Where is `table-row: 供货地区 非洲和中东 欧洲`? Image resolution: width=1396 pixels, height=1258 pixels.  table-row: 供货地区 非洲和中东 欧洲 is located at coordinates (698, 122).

★ ★ ★ ★ ★

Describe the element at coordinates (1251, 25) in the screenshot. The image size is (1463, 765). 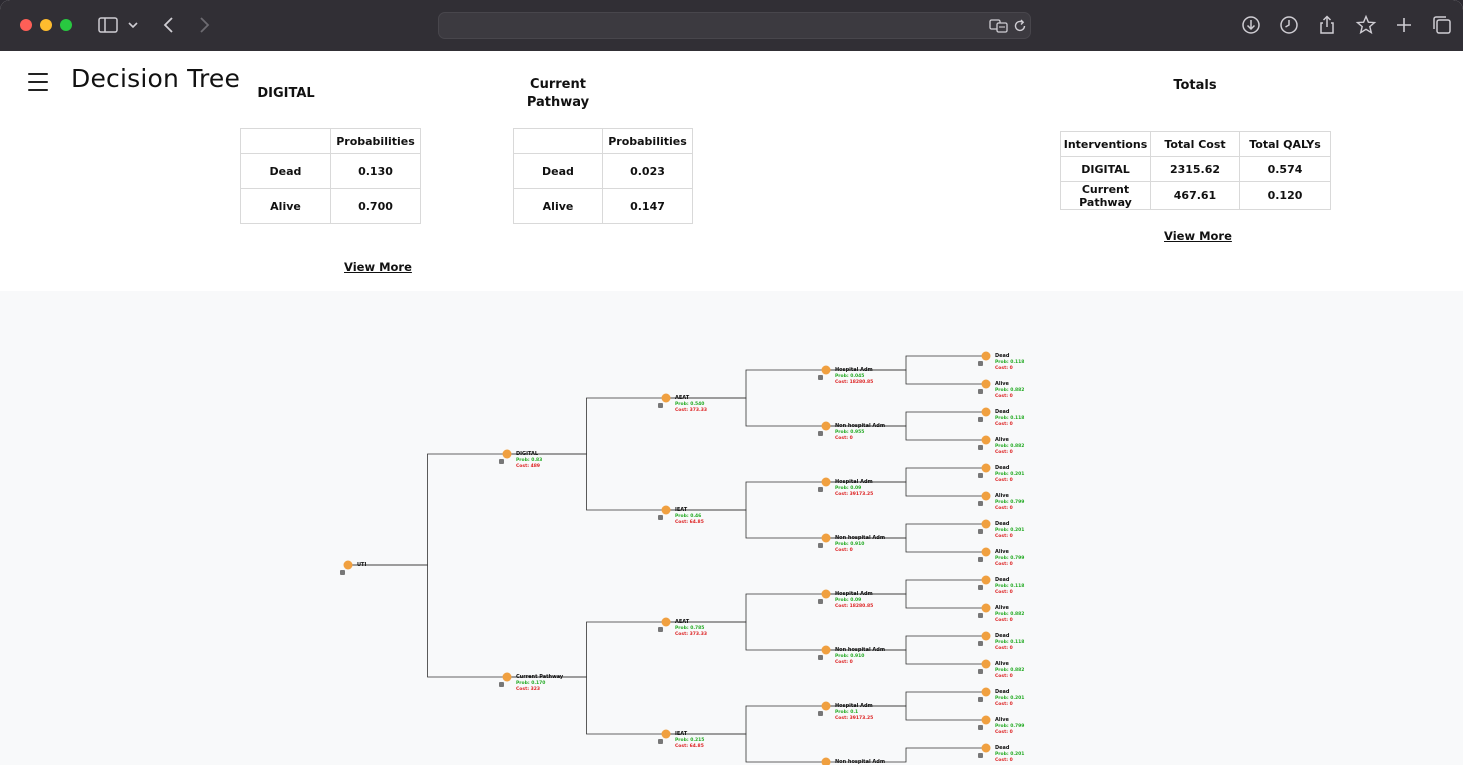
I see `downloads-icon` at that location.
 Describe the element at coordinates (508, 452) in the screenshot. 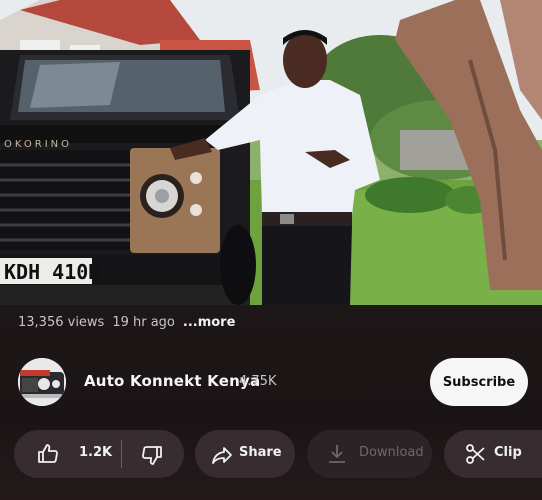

★ ★ ★ ★ ★

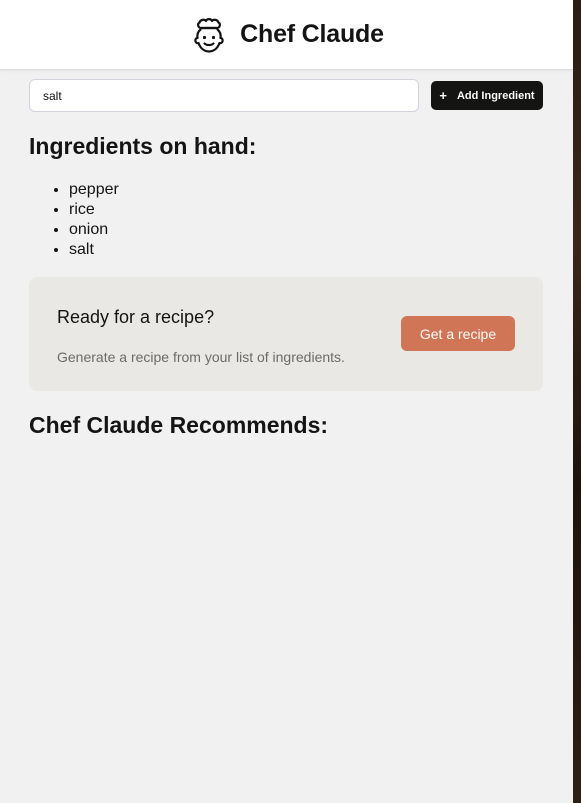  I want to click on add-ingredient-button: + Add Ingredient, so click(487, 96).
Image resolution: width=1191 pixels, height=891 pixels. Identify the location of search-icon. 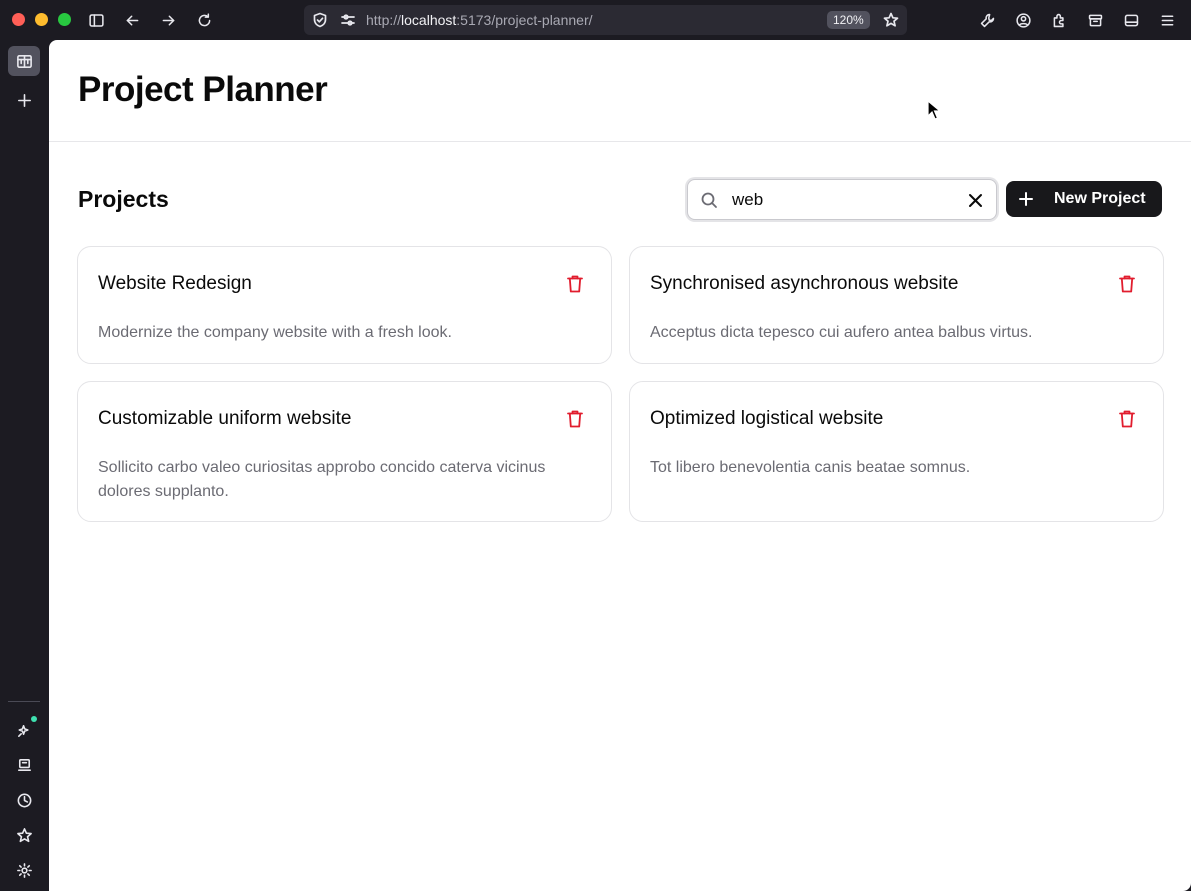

★ ★ ★ ★ ★

What needs to be done | Retype the records starting with the line containing "I want to click" and going on through the line containing "Image resolution: width=1191". Copy them word for word and leave out the pictures.

Task result |
  I want to click on add-ingredient-button: + Add Ingredient, so click(487, 96).
Image resolution: width=1191 pixels, height=891 pixels. Identify the location of search-icon. 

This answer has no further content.